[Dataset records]
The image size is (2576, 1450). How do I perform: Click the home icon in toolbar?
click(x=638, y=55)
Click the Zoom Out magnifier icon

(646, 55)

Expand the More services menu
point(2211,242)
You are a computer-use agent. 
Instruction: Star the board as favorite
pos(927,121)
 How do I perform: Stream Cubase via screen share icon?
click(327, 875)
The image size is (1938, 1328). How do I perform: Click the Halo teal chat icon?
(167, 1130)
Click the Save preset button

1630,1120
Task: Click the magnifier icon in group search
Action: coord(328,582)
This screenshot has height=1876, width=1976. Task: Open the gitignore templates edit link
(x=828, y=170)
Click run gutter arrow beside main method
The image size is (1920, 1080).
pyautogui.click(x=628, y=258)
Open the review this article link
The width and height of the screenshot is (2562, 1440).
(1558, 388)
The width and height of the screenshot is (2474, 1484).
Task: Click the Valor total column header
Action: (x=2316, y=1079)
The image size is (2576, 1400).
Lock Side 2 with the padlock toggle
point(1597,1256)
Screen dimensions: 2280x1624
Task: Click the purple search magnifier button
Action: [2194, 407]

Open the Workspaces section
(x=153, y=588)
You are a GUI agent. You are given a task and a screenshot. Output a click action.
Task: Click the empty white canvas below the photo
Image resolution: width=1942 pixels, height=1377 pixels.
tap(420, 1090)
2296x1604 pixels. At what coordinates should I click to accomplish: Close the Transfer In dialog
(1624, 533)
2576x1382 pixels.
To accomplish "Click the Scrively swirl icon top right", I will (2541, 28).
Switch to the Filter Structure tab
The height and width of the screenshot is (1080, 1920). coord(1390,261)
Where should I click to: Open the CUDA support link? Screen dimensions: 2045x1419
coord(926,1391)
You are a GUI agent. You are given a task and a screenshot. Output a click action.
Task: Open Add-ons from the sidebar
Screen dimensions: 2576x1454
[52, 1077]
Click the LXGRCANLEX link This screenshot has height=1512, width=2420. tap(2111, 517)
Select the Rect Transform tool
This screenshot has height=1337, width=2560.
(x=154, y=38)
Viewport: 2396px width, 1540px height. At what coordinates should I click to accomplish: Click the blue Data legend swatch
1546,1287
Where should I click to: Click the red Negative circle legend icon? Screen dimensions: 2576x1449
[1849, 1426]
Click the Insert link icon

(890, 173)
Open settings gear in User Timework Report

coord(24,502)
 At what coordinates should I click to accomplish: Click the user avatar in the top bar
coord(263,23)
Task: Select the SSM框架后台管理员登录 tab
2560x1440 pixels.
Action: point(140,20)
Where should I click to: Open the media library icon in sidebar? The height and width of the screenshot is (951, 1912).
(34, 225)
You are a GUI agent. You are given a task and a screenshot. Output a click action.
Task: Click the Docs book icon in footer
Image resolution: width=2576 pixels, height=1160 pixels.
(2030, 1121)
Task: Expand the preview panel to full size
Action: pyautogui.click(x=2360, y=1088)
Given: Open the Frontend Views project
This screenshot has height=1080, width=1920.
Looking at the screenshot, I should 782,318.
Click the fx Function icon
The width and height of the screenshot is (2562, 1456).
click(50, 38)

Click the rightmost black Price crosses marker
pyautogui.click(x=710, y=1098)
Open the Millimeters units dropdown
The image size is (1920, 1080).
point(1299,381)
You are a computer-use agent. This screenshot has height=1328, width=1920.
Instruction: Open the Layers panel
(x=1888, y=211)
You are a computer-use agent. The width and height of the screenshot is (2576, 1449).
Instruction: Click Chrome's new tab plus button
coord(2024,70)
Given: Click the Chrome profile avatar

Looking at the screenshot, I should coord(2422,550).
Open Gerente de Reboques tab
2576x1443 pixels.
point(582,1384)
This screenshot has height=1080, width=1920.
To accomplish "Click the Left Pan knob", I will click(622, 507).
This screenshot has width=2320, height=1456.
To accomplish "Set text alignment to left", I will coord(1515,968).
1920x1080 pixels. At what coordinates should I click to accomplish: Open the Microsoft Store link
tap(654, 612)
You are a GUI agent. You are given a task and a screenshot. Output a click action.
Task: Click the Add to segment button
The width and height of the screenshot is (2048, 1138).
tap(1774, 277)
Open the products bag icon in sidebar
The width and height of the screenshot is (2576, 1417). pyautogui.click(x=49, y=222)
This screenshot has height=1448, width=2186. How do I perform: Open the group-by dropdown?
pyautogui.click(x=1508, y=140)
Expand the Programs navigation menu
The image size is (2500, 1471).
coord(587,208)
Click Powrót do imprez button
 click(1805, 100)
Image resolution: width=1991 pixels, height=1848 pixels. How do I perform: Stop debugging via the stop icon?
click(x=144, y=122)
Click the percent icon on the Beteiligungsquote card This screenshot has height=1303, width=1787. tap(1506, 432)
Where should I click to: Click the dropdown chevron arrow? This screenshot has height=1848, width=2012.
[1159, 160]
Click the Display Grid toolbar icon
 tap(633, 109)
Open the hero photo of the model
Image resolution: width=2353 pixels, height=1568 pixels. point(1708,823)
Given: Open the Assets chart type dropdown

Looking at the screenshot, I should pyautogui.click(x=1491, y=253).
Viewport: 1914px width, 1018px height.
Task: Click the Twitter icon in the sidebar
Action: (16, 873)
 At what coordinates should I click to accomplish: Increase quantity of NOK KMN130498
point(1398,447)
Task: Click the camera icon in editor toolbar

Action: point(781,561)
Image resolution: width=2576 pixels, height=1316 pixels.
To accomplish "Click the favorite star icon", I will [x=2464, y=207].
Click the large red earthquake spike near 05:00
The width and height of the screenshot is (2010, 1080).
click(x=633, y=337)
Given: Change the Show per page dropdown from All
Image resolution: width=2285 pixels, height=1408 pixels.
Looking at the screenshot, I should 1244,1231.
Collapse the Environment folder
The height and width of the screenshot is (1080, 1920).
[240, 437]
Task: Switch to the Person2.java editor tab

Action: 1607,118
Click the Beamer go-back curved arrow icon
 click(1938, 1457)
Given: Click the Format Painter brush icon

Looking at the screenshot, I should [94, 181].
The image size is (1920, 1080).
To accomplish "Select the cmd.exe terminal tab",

TASK DESCRIPTION » Reproduce each line of the data containing the word "from".

ANSWER BOX »
Task: Open Add-ons from the sidebar
Given: Change the Show per page dropdown from All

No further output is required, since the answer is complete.